Mr Heappey's appearances came amid reports of growing anger among Conservative MPs at the Prime Minister's defence of his attendance at the Downing Street party - and at other reports of a culture which allowed parties and social gatherings at the heart of government.

On Good Morning Britain, he said he accepted Mr Johnson's explanation that he 'didn't know' the event he attended - where attendees were reportedly drinking alcohol and enjoying food laid out on trestle tables - was a 'party'.

"I'm choosing to take the Prime Minister at his word," Mr Heappey said.

"I'm not suggesting for a second he didn't know the rules, I am accepting that he didn't know the event he was about to walk into was breaking them."

Asked whether he thinks the Prime Minister will 'survive' PMQs this afternoon, he said he expects the session to be 'a festival of political blood-letting'.

However, he told Kay Burley he did not think the time was right to oust Mr Johnson.

"I suspect there are lots of colleagues reflecting on what they've heard in their constituencies and are feeling under a lot of pressure right now," he said.

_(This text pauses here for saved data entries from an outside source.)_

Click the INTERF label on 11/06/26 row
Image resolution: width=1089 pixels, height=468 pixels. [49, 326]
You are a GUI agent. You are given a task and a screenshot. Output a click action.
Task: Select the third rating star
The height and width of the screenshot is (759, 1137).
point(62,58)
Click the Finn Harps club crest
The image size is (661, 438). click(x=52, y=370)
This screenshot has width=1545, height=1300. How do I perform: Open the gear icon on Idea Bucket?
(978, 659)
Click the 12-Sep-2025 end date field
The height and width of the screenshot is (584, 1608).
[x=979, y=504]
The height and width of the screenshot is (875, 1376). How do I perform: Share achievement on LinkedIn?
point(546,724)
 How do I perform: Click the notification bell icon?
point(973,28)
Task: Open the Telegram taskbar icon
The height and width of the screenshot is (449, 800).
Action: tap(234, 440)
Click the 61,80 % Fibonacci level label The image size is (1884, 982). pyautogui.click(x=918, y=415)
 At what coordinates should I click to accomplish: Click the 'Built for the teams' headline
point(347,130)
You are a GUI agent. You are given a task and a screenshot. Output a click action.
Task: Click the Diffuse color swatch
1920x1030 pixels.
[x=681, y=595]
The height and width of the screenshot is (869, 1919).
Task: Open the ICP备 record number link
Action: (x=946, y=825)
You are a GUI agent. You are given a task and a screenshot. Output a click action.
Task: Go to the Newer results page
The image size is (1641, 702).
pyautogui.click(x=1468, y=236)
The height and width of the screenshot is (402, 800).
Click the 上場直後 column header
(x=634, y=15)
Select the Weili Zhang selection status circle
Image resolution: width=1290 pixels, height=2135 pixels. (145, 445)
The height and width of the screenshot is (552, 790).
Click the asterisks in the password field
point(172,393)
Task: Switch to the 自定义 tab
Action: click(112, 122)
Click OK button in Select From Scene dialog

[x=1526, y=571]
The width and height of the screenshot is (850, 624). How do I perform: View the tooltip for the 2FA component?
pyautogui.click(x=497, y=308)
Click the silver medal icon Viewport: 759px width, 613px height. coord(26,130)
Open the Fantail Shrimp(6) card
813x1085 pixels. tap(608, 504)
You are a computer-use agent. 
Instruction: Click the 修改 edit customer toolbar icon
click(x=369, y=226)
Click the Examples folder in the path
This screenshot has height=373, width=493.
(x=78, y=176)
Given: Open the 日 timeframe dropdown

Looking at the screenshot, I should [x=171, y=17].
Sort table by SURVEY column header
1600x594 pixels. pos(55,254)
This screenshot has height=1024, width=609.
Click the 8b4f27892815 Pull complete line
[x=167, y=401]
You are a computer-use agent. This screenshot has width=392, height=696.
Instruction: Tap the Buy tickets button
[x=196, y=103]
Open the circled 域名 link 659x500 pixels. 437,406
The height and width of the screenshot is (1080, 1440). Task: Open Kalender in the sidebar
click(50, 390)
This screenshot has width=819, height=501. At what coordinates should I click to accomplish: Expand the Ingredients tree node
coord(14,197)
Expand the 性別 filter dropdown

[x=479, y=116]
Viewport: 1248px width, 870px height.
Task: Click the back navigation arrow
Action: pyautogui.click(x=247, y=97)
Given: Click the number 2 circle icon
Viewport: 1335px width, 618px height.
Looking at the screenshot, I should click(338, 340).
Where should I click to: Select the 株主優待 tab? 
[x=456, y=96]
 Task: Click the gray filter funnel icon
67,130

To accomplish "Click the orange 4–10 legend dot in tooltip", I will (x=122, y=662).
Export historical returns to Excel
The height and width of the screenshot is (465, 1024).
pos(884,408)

"The Prime Minister has apologised and I can tell colleagues that the meetings (when) I see the Prime Minister, which are some of the meetings in which we discuss the most sensitive matters that the state has to deal with at a time when the world is incredibly unstable, the Prime Minister is taking really big decisions and is making the right calls and this doesn't fell like the time to be changing our Prime Minister if you ask me."